Medical advancement for patients with hemophilia A transformed life for Center Grove resident Cory Vaught. (Photo by Nicole Davis)

By Nicole Davis

Growing up with hemophilia A looked a lot different for Cory Vaught than his life does now. A rare condition with more than 600 people diagnosed in Indiana, hemophilia A keeps blood from clotting normally and can sometimes cause uncontrollable internal bleeding. The disorder can be debilitating for those who have it, but thanks to a relatively new medication, it is much easier for people like Vaught to treat and maintain. April 17 is the annual World Hemophilia Day, a day about bringing the global bleeding disorders community together.

Vaught was diagnosed with the condition at birth. It is hereditary, passing from mother to son. His grandfather and three brothers also have it. Vaught and his wife, Dina, have a son who is not affected and a daughter who is a carrier. Vaught, a Center Grove resident, grew up in Trafalgar, attending Indian Creek High School. Having to avoid contact sports, he participated on the swim team and in the band. Vaught said he got into computers at an early age and now works in IT as a systems architect for Cisco.

“Growing up with hemophilia in a small town in a small school where everyone knows you can be a challenge,” he said. “Kids don’t understand. But I had a lot of good friends. I had a lot of good support.”

In his childhood, Vaught’s hemophilia was classified as moderate-severe. For most of his life, he had to manage bleeds after they started through painful infusions in a vein. “There’s a big misconception with hemophilia that if I were to cut myself, then I would bleed out,” he said. “That’s the farthest from the truth. What we deal with, especially as a kid, are joints.

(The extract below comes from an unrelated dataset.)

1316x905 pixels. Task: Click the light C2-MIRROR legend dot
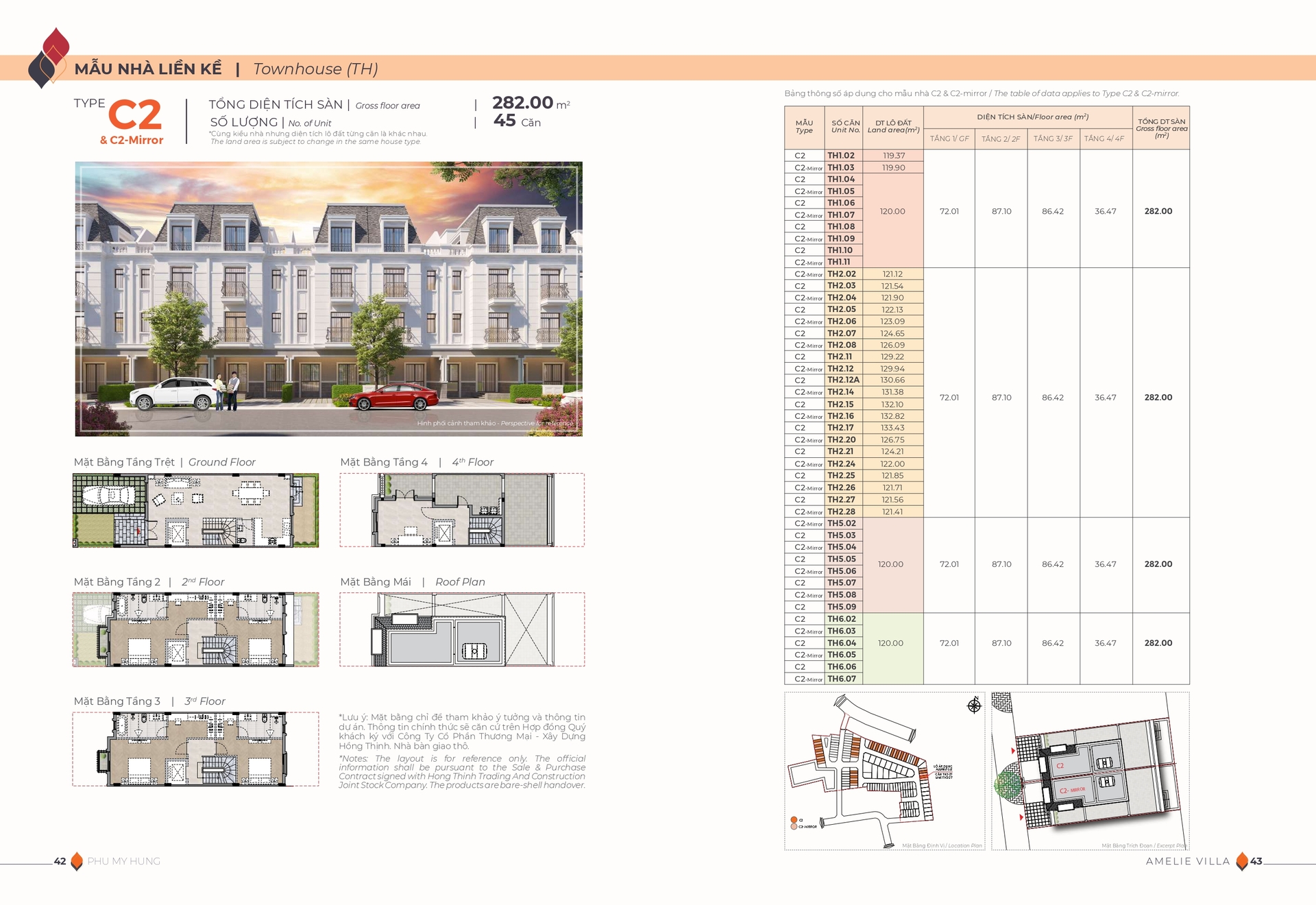(793, 827)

Obviously, trauma is bad, but day-to-day, I would deal with things like, say you’re walking up the stairs, hit the stair wrong, it hurts, you say a few choice words and walk it off. I do that too, except four hours later, I start bleeding. That one little snap is the equivalent of spraining my ankle. My ankles are pretty chewed up from my childhood.”

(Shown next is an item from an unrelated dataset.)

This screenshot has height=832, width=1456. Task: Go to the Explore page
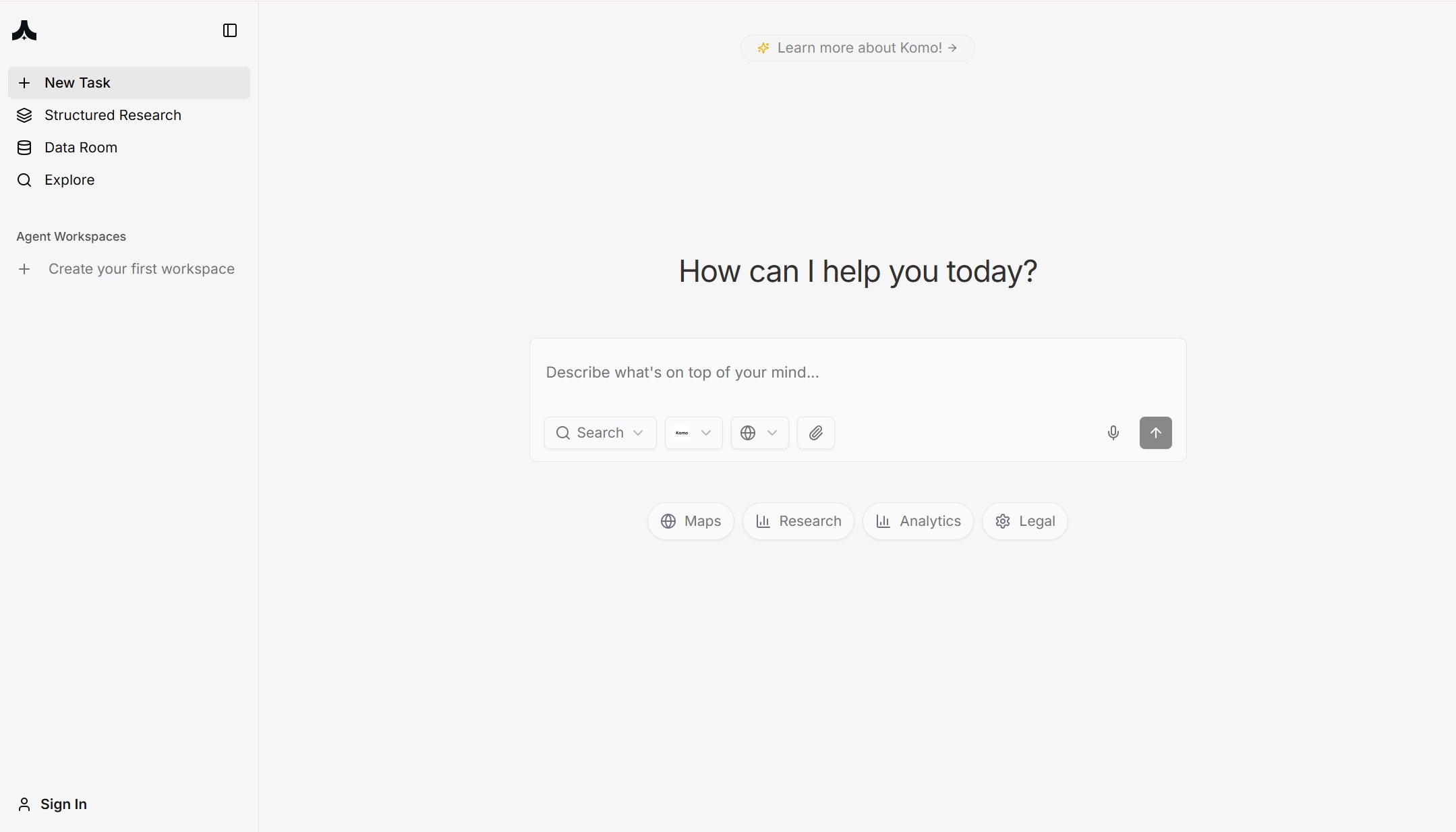69,180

Hemlibra has made a large difference in the lives of those living with hemophilia A. (Photo courtesy of Cory Vaught)

As the treatment got better, so did his diagnosis. Hemlibra was approved by the FDA for use to treat all hemophilia A patients in 2018. Vaught switched to the medication in July 2019. Hemlibra is a self-administered shot under the skin similar to insulin, taken regularly to prevent bleeding. Since starting that treatment, he has not had a single bleed. His condition is now classified as minor.

“I still get together with my college buddies to go to free concerts every summer,” Vaught said. “I’ve always been the guy that stays behind when we walk for four or five hours. The last time we went was before COVID. Before I realized it we walked 3 1/2 miles in Chicago. I got up the next day, and I was fine. I can’t tell you how good that makes you feel. Most likely, I would have been sore that night, puffy in my ankles the next day and not walked much until I got that swelling down. I cannot put into words how life-changing this product has been to me.”

Vaught joked that no one is going to see him run a marathon anytime soon, but his quality of life has improved tremendously with this proactive medication. “In this condition, you watch to make sure you don’t run into anything,” he said. “I’m kind of klutzy. Hemophilia and klutzy don’t go well together. I would hit my hand and, two hours later, have a black bruise. That doesn’t happen anymore. It’s kind of hard to process. If I were to hit something, I would still have to take the (medication) I was taking before. (Having hemophilia) still makes a big difference of how I handle myself, but I’ve gotten much looser in the past few years.”